It has emerged that the Exchequer will from this year pay millions of shillings in lumpsum and monthly payments that will see some former MPs earn more than Sh400,000 each month for the rest of their lives.
The pensions load is expected to become particularly heavy on the taxpayer as it consumes more money from the Consolidated Fund.
Top among the beneficiaries of the retirement law passed in June 2002 are MPs who have served for five terms including former Keiyo South legislator Nicholas Biwott and former National Assembly Speaker Francis Ole Kaparo.
According to a table of payment schedules prepared by Treasury, the former speaker qualifies for a lumpsum payment of Sh6.4 million besides a monthly payment of Sh405,000 for the rest of his life.
Five term MPs will retire for a lumpsome package of Sh4.6 million and earn a monthly pension of Sh290,000 for the rest of their lives.
Economists warned that the real import of the pensions law is likely to be felt in the next 15 years when more than 300 MPs are expected to have been sent packing by their electors and will qualify to draw pensions.
The strain will be felt in the Consolidated Fund, which will finance the pensions burden given the high rate of turnover in Parliament. During the last General Election alone, only 71 members out of the 210 elected MPs who served in the previous Ninth Parliament made it to the 10th.
This means that the 139 MPs who were voted out must be paid their lumpsum pensions beginning this financial year.

◇ ◇ ◇ ◇ ◇ ◇ ◇

*PROBLEMS TO WORK ON*:
1 > From the passage on former MPs' pensions, reproduce word for word the text between "Top among the" and "of his life.", inclusive.
2 > Write the next part of the passage on former MPs' pensions, picking up right after its final sentence.

(Dataset rows)
◇ ◇ ◇ ◇ ◇ ◇ ◇

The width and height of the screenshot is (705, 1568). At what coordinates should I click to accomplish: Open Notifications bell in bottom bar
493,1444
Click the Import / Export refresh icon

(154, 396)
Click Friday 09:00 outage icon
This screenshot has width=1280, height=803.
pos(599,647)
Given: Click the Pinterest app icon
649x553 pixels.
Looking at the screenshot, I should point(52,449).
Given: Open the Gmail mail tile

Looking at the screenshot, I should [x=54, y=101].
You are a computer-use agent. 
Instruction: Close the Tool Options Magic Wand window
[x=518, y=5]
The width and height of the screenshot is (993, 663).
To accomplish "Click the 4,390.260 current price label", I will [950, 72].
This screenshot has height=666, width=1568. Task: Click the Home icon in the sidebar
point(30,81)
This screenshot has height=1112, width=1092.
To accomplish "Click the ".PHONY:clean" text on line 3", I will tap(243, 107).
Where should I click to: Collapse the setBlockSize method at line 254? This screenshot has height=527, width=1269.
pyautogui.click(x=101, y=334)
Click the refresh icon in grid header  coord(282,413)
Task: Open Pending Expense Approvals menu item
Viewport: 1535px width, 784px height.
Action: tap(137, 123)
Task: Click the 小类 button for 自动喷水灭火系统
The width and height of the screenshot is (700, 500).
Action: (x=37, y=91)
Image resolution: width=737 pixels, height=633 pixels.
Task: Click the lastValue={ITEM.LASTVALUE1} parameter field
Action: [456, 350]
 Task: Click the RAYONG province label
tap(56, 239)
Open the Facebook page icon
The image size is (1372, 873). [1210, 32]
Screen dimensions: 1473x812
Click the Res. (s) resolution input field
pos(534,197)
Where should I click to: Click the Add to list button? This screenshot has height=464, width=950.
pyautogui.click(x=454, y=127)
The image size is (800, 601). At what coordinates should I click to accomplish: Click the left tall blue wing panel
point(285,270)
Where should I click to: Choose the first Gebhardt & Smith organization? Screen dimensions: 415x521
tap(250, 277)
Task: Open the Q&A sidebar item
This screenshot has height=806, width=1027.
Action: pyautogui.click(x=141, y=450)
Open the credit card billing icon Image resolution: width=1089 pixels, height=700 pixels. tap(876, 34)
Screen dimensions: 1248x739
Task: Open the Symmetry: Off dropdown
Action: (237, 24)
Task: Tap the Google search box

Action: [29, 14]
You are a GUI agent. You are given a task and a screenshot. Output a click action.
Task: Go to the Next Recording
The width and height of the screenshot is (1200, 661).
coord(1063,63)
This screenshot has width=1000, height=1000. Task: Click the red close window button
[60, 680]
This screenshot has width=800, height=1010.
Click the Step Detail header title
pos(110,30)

◇ ◇ ◇ ◇ ◇ ◇ ◇

*TASK-BY-TASK OUTPUTS*:
1 >
Top among the beneficiaries of the retirement law passed in June 2002 are MPs who have served for five terms including former Keiyo South legislator Nicholas Biwott and former National Assembly Speaker Francis Ole Kaparo.
According to a table of payment schedules prepared by Treasury, the former speaker qualifies for a lumpsum payment of Sh6.4 million besides a monthly payment of Sh405,000 for the rest of his life.

2 >
MPs have a contributory scheme into which they pay 12.6 per cent of earnings with the government contributing an additional 25.4 per cent of the MPs salaries.
Each MP's pensionable emoluments is calculated from the total salary, perks for responsibility, constituency and house.
The annual pensionable emolument of an ordinary MP stands at Sh3.8 million while that of ministers and assistant ministers amounts to Sh4.2 million and Sh3.9 million respectively.
Yesterday, it emerged that the Finance ministry's pension department had issued a notice to all the former MPs asking them to file claims for payments of gratuity, pensions and other benefits.
"The Pensions Department will process benefits for MPs who were not re-elected to the 10th Parliament" said the notice.
Former National Assembly Speaker Francis Ole Kaparo
Payment of pensions, gratuities and other benefits to retired MPs are governed by the Parliamentary Pensions Act Cap. 196, which was amended last in 2002.
The law stipulates that an MP who served only one term will be paid pension refund but members who served more than one term will be paid a lumpsum on application for the pension which will thereafter be followed by monthly pension payments.
For example a former MP who served only one term will take home Sh4.4 million in pension refund. But if the MP was a minister, he or she would take away Sh5.5 million. A one term MP who was an assistant minister would earn Sh5.2 million.
Twenty ministers were voted out of Parliament while 25 assistant ministers did not make it to the 10th Parliament.
From this group alone five ministers were first time MPs meaning that Treasury will part with Sh30 million towards their pension refund. Fifteen of the assistant ministers who did not see the inside of the current Parliament were first time MPs and will take home a cumulative figure of Sh75 million.
The ministers and assistant ministers who were felled but had served more than one term in Parliament will take about Sh200,000 more than the ones who served one term.
A minister who served more than two terms is to take a lumpsum pension payment of Sh1.5 million besides a monthly payment of Sh95,000 for the rest of his or her life.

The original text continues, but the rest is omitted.